One interpretation: He needs a story bigger than Bitcoin.
GameStop’s core problem has never been lack of cash—the $9.4 billion in cash reserves is real firepower. But as a retailer built on physical stores, boxed games, and secondhand trade, GameStop’s legacy business has long been eroded by digital downloads, platform-owned storefronts, and subscription services—making its $11.2 billion market cap fundamentally unsustainable.
Retail investors aren’t buying GameStop—they’re buying Cohen, memes, and the possibility of “the next Berkshire Hathaway.”
But possibilities require constant feeding.
The Bitcoin treasury narrative fed the flame—for a while. Once momentum reversed, a more explosive story was needed. Acquiring a publicly traded company five times its size? That’s explosive enough.
Will the deal happen? Irrelevant.
What matters is that, once the offer is submitted, CNBC invites him on air, the Wall Street Journal publishes a profile, Reddit erupts again, and GME’s stock experiences several days of violent volatility. Within that volatility, options buyers profit, retail investors feel the illusion of “winning again,” and Cohen himself can monetize some of his equity incentives.
And selling socks—and getting banned—generates massive free traffic.
When Performance Art Meets Capital Markets
Note: Cohen is a proven serial entrepreneur—his Chewy sold to PetSmart for $3.35 billion. He knows eBay’s board won’t sell to a rival worth just one-fifth its own market cap; he knows the $20 billion from TD Bank falls short; he knows issuing new shares would trigger immediate rejection by eBay shareholders.
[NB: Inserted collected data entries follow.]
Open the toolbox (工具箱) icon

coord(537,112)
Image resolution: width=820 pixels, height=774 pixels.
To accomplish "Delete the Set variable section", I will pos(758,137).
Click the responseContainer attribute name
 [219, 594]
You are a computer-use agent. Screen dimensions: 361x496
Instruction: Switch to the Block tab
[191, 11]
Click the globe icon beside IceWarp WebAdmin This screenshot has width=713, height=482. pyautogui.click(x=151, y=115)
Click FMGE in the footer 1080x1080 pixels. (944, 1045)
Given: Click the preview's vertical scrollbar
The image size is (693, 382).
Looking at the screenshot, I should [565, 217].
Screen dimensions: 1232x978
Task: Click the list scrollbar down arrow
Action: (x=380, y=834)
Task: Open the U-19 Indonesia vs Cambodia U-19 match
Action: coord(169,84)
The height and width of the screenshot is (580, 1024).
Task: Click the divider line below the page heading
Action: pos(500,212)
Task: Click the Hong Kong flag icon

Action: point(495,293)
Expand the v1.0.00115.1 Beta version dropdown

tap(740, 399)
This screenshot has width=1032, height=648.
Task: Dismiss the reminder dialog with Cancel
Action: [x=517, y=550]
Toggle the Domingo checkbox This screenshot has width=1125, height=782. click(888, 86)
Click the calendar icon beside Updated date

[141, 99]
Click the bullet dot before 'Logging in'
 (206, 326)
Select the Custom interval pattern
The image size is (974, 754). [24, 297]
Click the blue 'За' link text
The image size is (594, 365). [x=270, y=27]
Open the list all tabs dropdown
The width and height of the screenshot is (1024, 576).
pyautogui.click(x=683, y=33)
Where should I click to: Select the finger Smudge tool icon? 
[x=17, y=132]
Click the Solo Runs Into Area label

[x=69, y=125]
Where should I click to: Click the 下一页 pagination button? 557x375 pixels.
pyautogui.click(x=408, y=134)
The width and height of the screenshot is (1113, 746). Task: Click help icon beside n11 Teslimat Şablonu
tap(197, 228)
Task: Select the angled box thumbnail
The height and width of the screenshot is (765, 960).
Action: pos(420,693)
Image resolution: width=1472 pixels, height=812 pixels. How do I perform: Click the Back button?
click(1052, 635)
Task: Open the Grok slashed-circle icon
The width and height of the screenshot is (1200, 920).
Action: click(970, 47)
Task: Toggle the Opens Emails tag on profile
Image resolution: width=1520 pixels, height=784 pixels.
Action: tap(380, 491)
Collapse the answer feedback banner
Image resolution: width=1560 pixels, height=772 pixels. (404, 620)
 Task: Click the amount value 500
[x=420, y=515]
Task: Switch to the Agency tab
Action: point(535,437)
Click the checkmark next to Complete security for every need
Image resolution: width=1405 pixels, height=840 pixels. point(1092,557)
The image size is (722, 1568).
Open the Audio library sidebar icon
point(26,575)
Yet he doesn’t care—he only needs to perform.
The true audience for this performance? Liquidity itself—the attention economy. In an era where all assets are priced on narrative, whoever generates the loudest noise captures the most liquidity—fast.
Getting banned for listing socks works a hundred times better than a formal press release. Overnight, every financial outlet covers Cohen; every social platform circulates that suspension screenshot. Free global exposure dwarfs the sales value of those listed items.
Today’s capital markets increasingly blur the line between performance art and investment action. In the past, offers were made to close deals. Today, offers are made to move prices. Price movement creates profit—and profit is the exit path. This is the game Cohen and his peers know best.
Cohen never truly bets; he’s always rehearsing for the next act. But one thing is clear right now: When a publicly traded CEO must list socks on eBay to prove his seriousness about acquiring it—and gets permanently banned by eBay for “posing a risk to the community,” that moment alone is the most precise footnote this era has written on capital markets.
When the tide recedes, the fastest to flee are always the opportunistic trend-chasers—while true believers may well dismiss the whole spectacle with disdain.